ノイズレスな家づくりでまず考えたいのは、「見せないこと」と「見せるものを決めること」の両方です。全部を隠すだけでは味気なくなり、全部を飾ると散らかって見えます。プロが見るのは、その中間にある余白です。
ポイント1:玄関から生活感を持ち込まない
玄関は、家の印象が最初に決まる場所です。靴、傘、上着、宅配物、鍵など、生活感が集まりやすいからこそ、見える場所としまう場所を最初に分けておく必要があります。
動画では、玄関まわりがかなりすっきり見えます。これは、物を置かない精神論ではなく、置かなくて済む設計にしているからです。

ポイント2:壁面を余白として残す
部屋を広く見せるには、床面積だけでなく壁面の余白が効きます。壁に凹凸や小物が多いと、実際の広さよりも細かく見えてしまいます。逆に、視線がすっと抜ける壁があると、空間全体に落ち着きが生まれます。

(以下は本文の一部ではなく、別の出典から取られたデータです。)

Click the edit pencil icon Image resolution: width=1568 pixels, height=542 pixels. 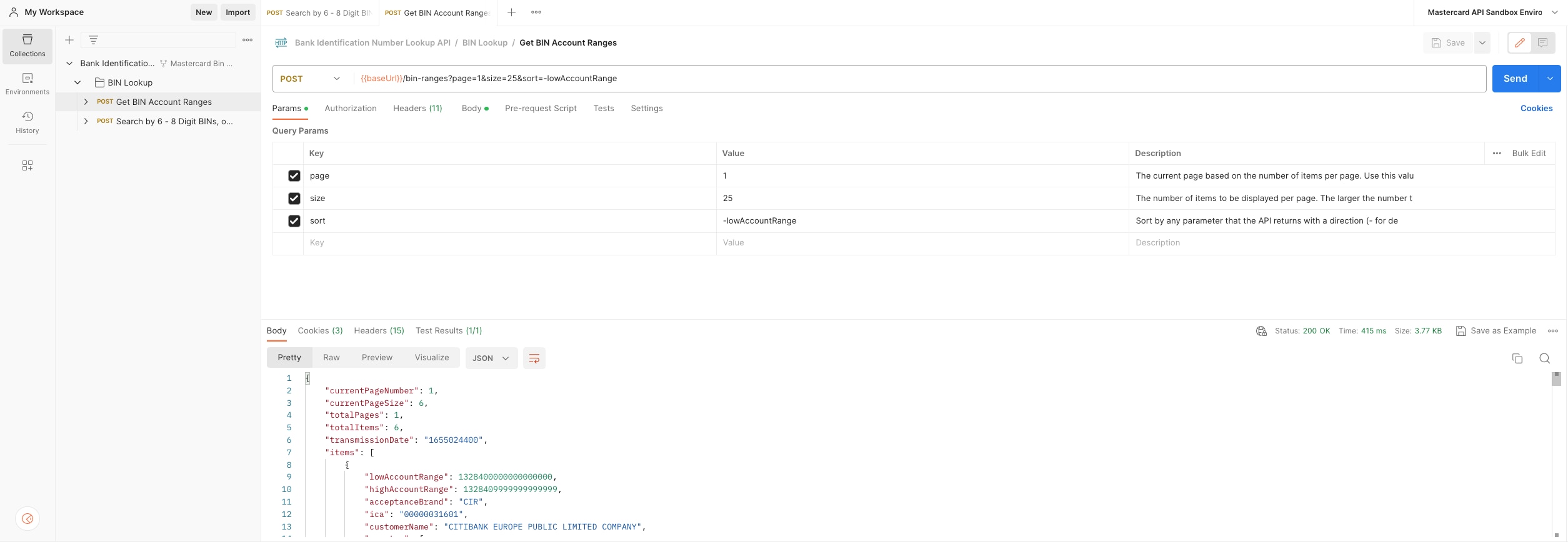pos(1519,42)
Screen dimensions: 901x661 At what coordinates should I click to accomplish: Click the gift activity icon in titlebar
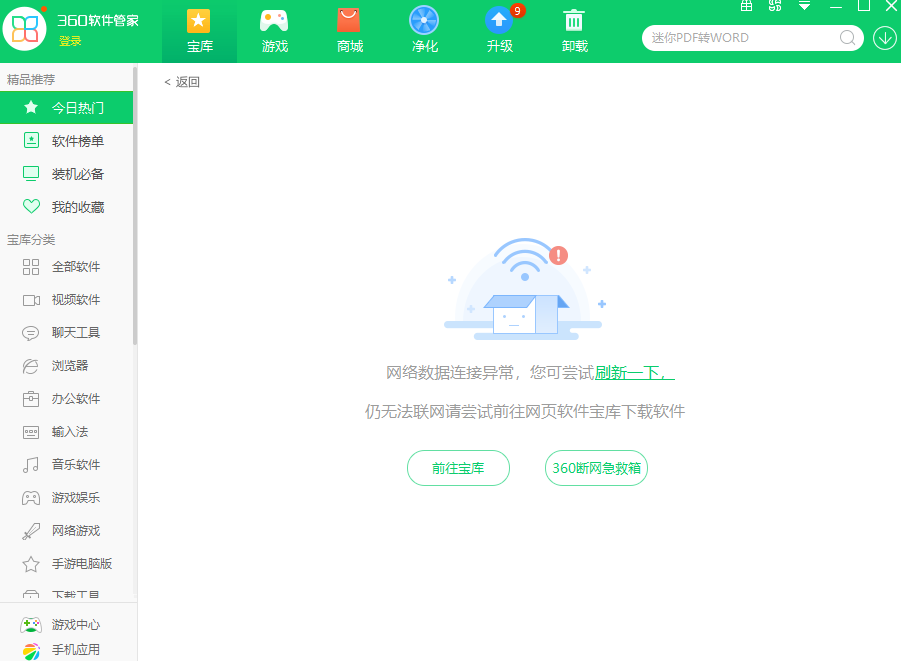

ノイズレスな設計では、収納扉、スイッチ、建具、照明の見え方まで含めて考えます。細部の線をそろえることで、空間の静けさが保たれます。
ポイント3:主役を庭や素材に絞る
情報量を減らした空間では、何を主役にするかがより重要になります。この事例では、庭、木の天井、光の入り方が主役です。余白があるからこそ、植栽や素材の表情が際立ちます。

POINT
- 収納量よりも、視線に入る情報量を設計する。
- 壁面、建具、照明、スイッチの線をそろえる。
- 余白をつくったうえで、庭や素材など見せたいものを決める。
28坪の平屋でも広く美しく感じられる理由は、面積を大きく見せる小手先の工夫ではなく、余白の設計にあります。暮らし始めてからも整って見える家にしたいなら、収納計画と同じくらい「見え方の計画」を大切にしたいところです。